И пока изумленная госпожа Моосгабр собирала румяна и пудру, голова у нее кружилась и захватывало дыхание, а привратница смеялась и говорила:
– Зайцев… вам их на неделю хватит, деньги пригодятся Бог знает на что, но сейчас вы идете в «Риц». Омары, устрицы и миноги. Хитоны – это моллюски, к ним подают водоросли. А знаете, что такое медуза? А что такое осьминог, знаете? А что такое салат из черепахи?
– Я поеду на такси, – уходя сказала госпожа Моосгабр, – сроду так не ездила. На мою свадьбу мы ехали подземкой. А шляпы у меня и на свадьбе не было, вспоминаю только, что когда-то на голове у меня был какой-то кружок. А госпоже Кнорринг скажу то, что я успела выяснить: госпожа Айхен – порядочная вдова и Охрана должна пока оставить ей сына.

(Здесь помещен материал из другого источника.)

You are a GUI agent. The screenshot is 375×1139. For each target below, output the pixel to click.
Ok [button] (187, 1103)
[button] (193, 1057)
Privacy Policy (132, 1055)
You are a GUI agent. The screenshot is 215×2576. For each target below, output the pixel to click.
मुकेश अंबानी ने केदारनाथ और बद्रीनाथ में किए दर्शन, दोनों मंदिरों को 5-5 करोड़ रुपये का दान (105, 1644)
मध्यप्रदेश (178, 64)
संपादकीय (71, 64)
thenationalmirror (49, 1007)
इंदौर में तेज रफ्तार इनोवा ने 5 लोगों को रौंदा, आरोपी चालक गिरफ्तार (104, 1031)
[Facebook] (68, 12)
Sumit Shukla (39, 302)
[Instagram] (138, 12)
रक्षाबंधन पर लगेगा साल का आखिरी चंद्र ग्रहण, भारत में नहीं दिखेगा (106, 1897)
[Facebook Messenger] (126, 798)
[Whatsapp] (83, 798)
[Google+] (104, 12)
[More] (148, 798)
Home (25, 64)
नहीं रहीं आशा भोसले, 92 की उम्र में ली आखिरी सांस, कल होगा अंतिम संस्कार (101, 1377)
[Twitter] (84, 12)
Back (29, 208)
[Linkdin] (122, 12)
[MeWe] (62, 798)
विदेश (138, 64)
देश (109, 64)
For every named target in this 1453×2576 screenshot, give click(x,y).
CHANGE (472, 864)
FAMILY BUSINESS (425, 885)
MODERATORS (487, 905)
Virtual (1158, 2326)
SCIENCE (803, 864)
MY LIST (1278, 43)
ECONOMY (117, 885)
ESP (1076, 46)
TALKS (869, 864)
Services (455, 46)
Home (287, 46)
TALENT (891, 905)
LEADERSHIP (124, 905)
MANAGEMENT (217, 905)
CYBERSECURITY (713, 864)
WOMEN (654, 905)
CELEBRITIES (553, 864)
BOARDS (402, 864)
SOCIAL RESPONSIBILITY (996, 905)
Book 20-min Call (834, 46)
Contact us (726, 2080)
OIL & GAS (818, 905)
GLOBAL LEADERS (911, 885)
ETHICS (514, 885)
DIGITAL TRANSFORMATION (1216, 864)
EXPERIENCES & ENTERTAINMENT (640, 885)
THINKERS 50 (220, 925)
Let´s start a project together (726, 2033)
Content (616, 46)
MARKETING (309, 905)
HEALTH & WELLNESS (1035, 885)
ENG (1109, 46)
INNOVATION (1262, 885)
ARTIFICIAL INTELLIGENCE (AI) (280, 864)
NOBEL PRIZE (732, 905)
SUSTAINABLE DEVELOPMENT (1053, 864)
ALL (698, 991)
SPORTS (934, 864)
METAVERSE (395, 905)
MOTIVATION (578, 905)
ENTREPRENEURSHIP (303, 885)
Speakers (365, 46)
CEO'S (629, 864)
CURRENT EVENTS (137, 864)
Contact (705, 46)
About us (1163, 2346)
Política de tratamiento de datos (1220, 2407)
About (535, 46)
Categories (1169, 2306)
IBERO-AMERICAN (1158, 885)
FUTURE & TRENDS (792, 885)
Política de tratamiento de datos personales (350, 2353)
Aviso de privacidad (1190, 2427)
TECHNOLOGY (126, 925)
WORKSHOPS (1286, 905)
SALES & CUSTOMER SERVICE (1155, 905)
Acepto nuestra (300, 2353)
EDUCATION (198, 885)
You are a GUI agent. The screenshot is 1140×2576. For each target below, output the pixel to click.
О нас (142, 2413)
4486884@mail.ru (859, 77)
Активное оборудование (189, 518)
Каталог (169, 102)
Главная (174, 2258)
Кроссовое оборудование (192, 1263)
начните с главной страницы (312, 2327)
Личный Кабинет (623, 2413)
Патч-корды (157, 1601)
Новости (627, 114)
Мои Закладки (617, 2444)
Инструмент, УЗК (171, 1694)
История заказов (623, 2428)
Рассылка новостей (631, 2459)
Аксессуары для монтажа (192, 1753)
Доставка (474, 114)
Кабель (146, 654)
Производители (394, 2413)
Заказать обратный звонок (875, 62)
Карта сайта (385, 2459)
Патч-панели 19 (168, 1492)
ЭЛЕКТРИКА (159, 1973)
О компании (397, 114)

Госпожа Моосгабр в шляпе с длинными разноцветными перьями, с красно-белыми напудренными щеками, с накрашенными губами и бровями, с ниткой бамбуковых шаров, с подвесками на проволочках, держа в белых перчатках румяна и пудру, вбежала в кухню, словно в трансе. Она приготовилась к общему изумлению. К изумлению, которое они, возможно, скроют, а возможно, и выразят. Особенно Набуле: в своем кричаще-зеленом плаще с черным воротником она, возможно, завизжит, схватится за живот и начнет извиваться и крутиться. Везр, возможно, сожмет кулаки, и его широкая грудь, возможно, затрясется, а чужой человек – черный пес, возможно, поднимет уголки губ и будет смеяться легко, но долго. Все это вполне может случиться. Но разве это имеет значение? Важно лишь то, что ей, госпоже Моосгабр, ее сын Везр впервые в жизни что-то дал и куда-то пригласил, важно и то, что ее, возможно, увидят студенты… Но когда госпожа Моосгабр вбежала в кухню, там не было ни души. Дверь в комнату была настежь – может, они там? Может, ждут, пока она вернется? Госпожа Моосгабр вбежала в комнату, но увидела, что и там их нет. И в комнате не было ни души. Она быстро вернулась в кухню, машинально положила на стол румяна и пудру и только сейчас заметила, что со стола исчезли деньги, с буфета – зонтик, а с матового окна – зайцы. И вещей этих не было, и квартира была пуста.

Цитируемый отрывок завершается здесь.